Expected level of development
Australian Curriculum Mathematics V9: AC9M1ST01, AC9M1ST02
Numeracy Progression: Interpreting and representing data: P2
At this level, students consolidate and extend upon their knowledge of data. They collect and record categorical data in various ways including using tally marks, objects and drawings. They represent data using one-to-one displays and refer to these displays when comparing and interpreting the data collected.
Provide regular opportunities to read and make sense of existing one-to-one visual data displays. Use picture storybooks to spark statistical discussions. Also, include a focus on what, and how, data from the environment is collected and used by First Nations Australians.
Use meaningful contexts to spark student interest about collecting data. Guide students to pose questions that could be investigated and provide opportunities to collect survey data from their peers using simple tables and tally marks.
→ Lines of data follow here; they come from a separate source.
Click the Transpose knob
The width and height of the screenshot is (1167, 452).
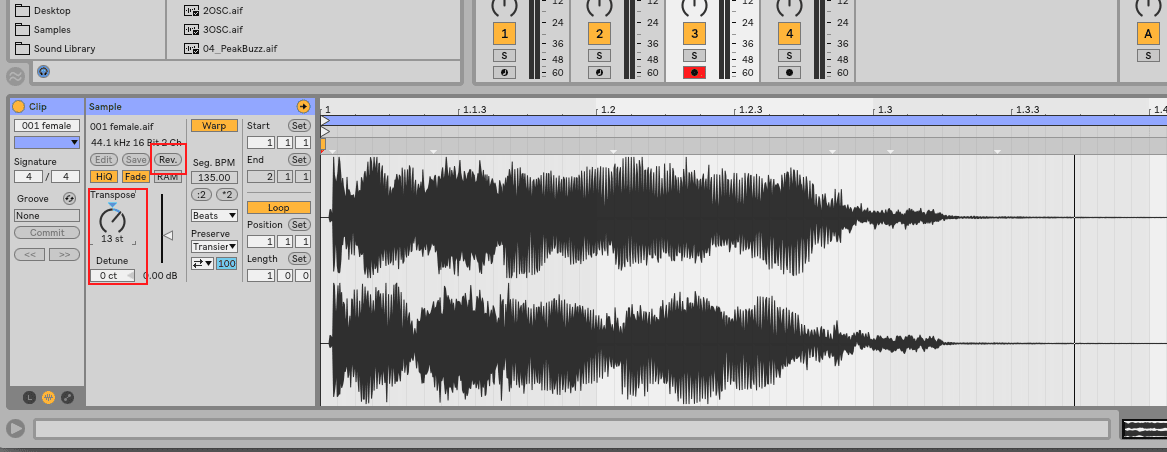click(x=112, y=219)
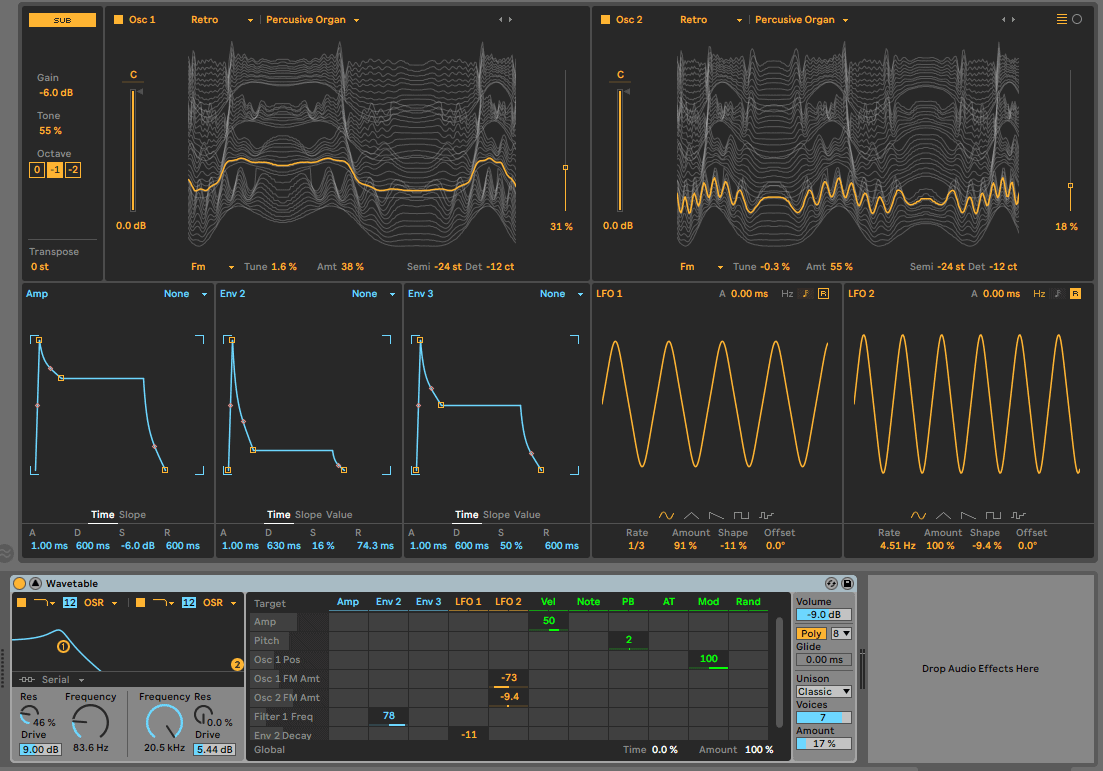Toggle retrigger for LFO 2
Viewport: 1103px width, 771px height.
click(1076, 294)
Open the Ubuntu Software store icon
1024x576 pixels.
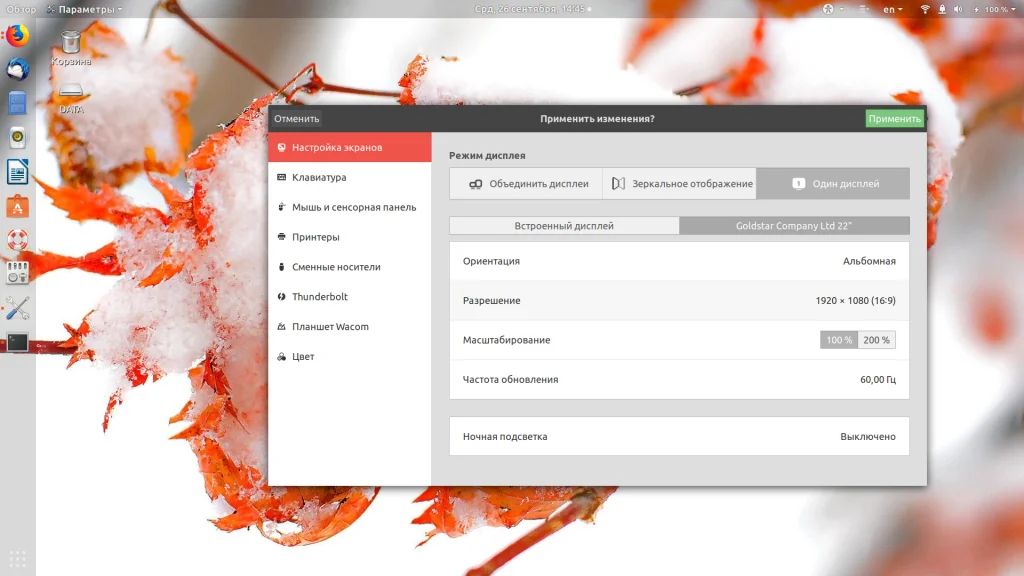[18, 206]
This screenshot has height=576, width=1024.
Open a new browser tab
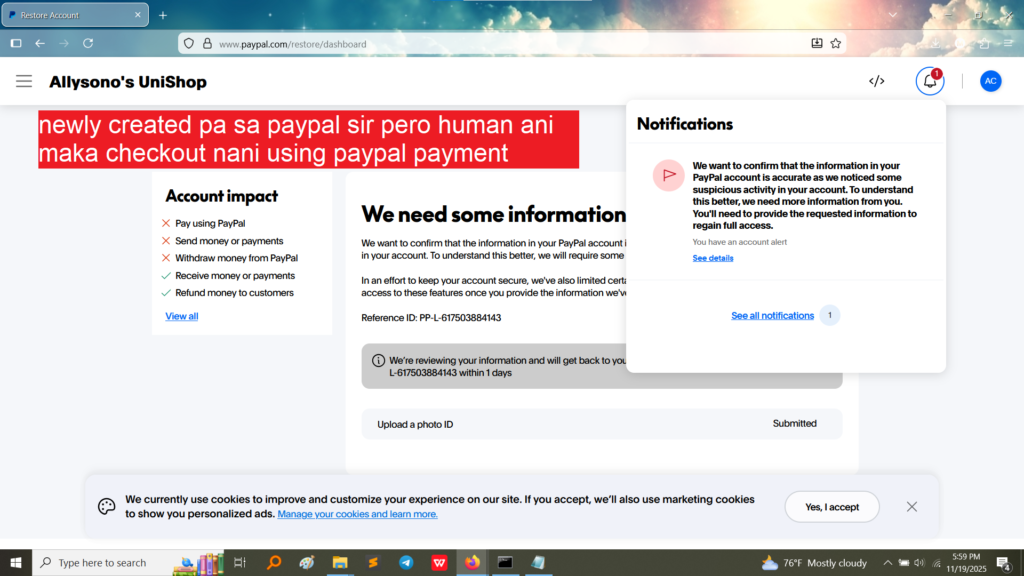click(163, 15)
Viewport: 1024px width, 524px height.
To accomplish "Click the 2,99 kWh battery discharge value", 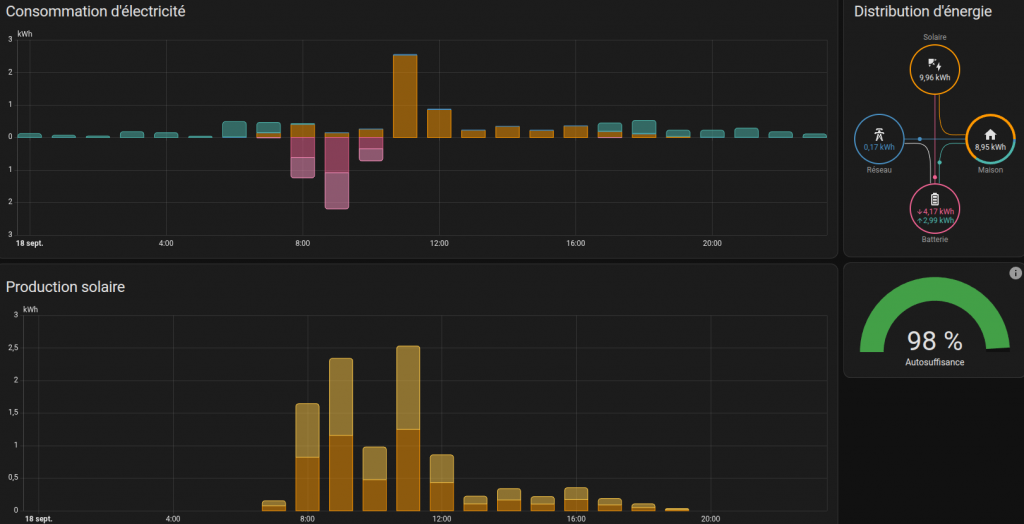I will [936, 220].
Give opportunities for students to present data they have collected in pictograph form. Invite them to make observations using their visual data summary and pose specific questions about the data for them to respond to and demonstrate their understanding.
Teaching and learning summary:
- Use familiar contexts to practise planning data collection, including posing questions to ask about.
- Ensure a range of ways to collect and record data is offered, including tally marks, objects, images, drawings and (where possible) digital tools.
- Provide opportunities to create, interpret and discuss one-to-one data displays (for example, pictographs) using categorical data.
- pose survey questions that could be investigated by collecting data
- know how to collect and record data using a simple table and tally marks
- create pictographs to summarise and communicate data collected
- can make observations, and respond to questions, about one-to-one visual data representations.
Some students may:
- pose vague questions and need teacher assistance to pose questions that will generate suitable data for analysis.
- not have established one-to-one correspondence, therefore are not able to use counting accurately in data contexts. Use data activities as playful contexts to re-emphasise strategies such as ‘point and count’ to support the development of counting.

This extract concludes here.